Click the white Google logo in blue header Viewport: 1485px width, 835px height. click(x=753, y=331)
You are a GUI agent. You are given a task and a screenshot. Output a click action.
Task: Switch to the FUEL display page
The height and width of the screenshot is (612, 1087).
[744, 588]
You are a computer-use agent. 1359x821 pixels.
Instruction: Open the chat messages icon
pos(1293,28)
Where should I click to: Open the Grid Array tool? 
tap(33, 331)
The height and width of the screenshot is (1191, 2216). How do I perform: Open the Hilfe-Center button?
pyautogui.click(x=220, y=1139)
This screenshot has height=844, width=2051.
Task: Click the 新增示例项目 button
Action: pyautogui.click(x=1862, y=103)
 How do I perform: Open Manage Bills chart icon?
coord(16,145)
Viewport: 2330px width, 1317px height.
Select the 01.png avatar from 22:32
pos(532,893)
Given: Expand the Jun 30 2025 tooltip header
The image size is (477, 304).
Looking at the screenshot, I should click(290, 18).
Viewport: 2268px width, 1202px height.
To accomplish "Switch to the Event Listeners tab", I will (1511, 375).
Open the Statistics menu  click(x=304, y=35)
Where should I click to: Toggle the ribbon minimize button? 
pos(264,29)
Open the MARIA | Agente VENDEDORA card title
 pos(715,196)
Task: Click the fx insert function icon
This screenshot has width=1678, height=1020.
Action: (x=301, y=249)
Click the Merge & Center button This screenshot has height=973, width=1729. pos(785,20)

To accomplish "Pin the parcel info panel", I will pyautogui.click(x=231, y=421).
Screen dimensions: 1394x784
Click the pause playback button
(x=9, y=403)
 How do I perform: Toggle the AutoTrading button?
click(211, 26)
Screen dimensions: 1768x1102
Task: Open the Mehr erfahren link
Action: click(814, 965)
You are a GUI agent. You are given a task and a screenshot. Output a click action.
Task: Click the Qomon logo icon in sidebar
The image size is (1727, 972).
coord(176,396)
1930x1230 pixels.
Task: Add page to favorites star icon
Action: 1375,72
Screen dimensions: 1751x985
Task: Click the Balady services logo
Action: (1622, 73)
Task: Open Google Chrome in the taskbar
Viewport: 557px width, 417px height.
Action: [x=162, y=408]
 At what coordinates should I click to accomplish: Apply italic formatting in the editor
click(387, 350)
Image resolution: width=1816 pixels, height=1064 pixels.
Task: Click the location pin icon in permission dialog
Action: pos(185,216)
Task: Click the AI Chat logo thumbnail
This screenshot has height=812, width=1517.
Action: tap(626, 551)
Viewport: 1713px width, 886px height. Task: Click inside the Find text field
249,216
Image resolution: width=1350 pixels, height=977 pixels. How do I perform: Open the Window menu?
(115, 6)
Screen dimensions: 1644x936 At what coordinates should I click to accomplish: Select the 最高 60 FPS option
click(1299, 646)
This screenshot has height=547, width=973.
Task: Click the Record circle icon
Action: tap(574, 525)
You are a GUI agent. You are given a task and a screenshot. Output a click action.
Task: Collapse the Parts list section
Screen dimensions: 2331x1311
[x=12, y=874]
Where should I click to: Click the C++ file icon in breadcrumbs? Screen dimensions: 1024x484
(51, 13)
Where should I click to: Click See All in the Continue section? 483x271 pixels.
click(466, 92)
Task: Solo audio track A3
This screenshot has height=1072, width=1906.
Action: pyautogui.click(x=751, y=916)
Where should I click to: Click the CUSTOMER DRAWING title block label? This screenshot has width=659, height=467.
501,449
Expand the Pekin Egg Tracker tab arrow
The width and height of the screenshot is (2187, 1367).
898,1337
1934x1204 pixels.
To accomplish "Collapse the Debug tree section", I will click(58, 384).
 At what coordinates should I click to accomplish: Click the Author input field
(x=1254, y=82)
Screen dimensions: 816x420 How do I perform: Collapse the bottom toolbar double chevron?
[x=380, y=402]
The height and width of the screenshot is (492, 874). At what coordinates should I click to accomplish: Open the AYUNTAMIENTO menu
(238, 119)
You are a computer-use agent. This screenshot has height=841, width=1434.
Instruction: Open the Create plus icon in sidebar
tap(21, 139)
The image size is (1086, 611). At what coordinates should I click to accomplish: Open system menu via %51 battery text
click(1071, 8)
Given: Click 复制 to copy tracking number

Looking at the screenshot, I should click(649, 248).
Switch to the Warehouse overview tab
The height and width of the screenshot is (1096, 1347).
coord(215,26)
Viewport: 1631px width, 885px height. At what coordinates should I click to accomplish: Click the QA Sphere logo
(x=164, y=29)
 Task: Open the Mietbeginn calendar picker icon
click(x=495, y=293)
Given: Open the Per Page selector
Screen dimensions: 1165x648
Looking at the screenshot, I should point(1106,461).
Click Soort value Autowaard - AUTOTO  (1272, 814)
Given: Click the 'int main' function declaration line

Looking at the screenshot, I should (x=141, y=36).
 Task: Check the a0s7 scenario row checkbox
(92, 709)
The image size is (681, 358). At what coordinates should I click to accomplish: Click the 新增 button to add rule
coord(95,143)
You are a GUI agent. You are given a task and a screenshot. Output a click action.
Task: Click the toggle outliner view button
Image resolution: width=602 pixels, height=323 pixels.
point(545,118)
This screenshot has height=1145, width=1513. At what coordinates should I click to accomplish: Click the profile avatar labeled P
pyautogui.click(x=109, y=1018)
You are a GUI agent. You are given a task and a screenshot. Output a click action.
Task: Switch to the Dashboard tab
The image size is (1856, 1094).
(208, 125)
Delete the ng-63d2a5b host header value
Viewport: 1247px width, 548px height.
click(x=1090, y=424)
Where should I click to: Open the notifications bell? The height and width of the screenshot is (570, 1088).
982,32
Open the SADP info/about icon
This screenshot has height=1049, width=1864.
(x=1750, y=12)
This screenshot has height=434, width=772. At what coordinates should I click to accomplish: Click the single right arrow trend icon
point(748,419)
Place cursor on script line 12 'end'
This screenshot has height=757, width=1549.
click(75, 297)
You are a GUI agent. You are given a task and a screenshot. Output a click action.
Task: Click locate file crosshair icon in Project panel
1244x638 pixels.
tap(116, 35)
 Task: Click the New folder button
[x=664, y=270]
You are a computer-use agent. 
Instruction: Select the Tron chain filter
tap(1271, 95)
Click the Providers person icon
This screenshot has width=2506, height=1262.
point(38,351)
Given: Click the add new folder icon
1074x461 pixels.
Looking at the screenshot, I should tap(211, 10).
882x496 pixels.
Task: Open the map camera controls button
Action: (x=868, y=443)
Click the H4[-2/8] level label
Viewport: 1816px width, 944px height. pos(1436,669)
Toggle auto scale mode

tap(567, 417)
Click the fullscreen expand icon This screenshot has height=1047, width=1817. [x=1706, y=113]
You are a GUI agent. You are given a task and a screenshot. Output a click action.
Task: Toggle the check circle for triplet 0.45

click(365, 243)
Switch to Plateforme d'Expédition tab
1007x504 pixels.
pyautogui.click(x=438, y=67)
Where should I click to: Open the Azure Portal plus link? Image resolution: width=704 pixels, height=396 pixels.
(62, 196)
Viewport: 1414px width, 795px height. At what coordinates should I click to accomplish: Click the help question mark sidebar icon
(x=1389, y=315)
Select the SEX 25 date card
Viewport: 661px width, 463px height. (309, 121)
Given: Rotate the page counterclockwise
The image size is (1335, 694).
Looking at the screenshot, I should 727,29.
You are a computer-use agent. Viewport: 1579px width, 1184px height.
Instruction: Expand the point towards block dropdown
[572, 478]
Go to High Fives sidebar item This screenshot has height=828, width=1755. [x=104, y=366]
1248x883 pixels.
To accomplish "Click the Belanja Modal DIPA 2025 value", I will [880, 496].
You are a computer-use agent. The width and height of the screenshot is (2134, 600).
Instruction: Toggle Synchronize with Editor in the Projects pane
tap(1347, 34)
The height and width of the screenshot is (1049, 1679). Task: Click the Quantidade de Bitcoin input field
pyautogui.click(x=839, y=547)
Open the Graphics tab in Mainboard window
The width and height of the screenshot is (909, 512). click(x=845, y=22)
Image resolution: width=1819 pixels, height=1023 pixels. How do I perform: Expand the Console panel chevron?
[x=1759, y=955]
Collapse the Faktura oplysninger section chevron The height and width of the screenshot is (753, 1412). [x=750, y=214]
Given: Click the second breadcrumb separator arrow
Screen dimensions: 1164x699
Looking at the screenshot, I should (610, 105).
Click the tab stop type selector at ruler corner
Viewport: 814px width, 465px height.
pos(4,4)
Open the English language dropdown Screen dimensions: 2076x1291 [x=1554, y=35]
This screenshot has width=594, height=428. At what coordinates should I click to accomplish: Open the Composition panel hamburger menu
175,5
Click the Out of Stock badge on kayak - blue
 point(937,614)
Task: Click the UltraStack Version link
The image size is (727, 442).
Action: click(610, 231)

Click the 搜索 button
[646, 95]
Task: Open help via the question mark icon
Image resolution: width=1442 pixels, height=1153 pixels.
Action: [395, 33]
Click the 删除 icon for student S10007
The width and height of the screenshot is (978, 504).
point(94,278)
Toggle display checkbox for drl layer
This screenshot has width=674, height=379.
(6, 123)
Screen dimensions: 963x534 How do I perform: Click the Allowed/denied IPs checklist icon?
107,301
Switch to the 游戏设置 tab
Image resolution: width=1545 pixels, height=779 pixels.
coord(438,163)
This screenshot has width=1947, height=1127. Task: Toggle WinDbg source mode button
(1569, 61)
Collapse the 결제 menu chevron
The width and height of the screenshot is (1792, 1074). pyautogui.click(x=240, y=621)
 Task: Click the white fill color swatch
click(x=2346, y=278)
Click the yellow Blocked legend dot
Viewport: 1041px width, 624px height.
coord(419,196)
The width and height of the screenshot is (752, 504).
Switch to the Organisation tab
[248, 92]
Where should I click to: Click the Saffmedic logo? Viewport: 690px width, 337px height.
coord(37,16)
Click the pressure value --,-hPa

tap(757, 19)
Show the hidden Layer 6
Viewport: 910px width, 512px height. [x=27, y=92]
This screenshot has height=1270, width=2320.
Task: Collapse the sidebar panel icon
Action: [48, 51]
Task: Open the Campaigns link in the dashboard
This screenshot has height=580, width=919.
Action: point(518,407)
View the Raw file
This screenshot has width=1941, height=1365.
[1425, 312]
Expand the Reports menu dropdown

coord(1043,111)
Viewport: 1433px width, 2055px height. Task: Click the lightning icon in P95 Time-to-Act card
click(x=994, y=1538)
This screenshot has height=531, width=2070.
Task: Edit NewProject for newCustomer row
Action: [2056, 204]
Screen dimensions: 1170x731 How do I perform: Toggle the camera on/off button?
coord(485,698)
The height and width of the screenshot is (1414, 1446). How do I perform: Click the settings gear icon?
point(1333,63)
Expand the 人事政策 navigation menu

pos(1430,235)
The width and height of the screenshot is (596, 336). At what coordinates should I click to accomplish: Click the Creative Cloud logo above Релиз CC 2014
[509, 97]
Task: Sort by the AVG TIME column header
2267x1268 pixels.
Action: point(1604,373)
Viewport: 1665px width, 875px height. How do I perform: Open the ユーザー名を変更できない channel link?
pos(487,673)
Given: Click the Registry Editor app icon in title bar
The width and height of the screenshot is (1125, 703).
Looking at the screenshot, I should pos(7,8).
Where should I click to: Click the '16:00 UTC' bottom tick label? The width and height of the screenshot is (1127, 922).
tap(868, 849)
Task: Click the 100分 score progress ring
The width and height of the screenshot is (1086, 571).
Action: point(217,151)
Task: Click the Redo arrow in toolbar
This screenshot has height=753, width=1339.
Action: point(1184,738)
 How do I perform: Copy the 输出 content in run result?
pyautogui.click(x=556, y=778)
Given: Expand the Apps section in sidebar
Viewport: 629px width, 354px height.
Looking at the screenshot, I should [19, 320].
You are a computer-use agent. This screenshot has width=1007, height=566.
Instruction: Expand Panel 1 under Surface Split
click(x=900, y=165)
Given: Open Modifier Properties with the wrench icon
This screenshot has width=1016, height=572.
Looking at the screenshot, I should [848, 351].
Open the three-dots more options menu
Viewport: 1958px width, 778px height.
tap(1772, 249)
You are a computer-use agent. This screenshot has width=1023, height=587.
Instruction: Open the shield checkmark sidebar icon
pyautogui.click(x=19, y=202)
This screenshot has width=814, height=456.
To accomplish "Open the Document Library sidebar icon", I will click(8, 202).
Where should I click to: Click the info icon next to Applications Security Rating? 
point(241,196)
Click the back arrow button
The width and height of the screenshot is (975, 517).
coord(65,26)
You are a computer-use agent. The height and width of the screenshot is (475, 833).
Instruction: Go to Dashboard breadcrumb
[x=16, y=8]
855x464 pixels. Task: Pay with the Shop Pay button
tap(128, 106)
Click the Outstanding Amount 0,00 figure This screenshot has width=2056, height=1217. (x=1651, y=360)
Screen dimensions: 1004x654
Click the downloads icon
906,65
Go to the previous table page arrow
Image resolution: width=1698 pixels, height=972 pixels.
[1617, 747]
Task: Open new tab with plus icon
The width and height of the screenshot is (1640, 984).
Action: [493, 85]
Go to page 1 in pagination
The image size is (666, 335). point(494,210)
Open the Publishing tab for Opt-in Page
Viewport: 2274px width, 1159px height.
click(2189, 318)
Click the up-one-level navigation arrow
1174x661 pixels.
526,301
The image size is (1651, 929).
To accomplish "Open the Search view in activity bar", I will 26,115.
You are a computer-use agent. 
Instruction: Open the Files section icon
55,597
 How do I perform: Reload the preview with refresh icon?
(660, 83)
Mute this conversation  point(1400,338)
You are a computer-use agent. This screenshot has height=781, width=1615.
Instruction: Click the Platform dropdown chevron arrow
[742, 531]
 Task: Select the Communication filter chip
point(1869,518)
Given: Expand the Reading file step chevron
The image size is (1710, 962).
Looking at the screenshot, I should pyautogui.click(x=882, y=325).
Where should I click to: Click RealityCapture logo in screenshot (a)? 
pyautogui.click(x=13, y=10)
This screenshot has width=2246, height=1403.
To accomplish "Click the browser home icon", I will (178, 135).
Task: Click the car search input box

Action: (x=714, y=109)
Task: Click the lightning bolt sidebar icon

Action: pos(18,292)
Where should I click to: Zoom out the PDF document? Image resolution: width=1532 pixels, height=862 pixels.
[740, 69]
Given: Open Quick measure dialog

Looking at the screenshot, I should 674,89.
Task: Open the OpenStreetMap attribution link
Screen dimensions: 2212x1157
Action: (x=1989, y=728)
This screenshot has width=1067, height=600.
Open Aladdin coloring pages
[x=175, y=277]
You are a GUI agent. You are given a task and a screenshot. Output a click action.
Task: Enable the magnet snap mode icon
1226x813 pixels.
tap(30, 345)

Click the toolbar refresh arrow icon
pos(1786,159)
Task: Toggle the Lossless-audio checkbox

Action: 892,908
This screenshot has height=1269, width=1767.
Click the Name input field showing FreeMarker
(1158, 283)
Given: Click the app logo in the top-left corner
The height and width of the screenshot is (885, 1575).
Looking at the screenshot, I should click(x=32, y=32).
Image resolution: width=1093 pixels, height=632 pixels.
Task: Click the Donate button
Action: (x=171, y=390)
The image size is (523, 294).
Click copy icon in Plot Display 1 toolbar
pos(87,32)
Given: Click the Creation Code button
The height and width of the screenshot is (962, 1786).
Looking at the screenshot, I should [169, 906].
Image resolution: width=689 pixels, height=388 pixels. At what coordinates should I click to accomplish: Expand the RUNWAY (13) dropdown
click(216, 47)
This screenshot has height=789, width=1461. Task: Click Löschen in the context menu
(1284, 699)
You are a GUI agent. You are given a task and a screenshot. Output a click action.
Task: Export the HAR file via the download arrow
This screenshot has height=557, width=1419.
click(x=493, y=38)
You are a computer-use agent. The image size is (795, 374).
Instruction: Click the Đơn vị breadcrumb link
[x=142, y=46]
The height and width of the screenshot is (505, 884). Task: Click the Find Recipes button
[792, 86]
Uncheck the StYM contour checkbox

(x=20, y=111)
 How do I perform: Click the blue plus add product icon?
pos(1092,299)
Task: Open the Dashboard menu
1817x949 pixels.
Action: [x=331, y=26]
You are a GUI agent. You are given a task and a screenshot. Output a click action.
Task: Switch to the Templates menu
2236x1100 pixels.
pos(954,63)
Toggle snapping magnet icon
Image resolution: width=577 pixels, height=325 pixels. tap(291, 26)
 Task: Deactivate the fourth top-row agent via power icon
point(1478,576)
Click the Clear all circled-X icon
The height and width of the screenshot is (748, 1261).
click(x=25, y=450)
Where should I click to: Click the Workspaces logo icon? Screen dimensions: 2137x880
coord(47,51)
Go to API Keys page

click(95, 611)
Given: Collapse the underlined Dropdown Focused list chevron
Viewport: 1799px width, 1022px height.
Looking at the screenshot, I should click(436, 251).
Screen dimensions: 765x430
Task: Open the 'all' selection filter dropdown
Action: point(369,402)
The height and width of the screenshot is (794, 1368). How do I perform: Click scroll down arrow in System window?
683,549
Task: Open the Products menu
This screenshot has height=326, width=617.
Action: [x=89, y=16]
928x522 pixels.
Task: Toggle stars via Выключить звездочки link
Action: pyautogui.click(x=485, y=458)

--

EXERCISE DIRECTIONS
Show the lines where the word "Google" appears in the entries.

RESPONSE BOX
Click the white Google logo in blue header Viewport: 1485px width, 835px height. click(x=753, y=331)
Task: Open Google Chrome in the taskbar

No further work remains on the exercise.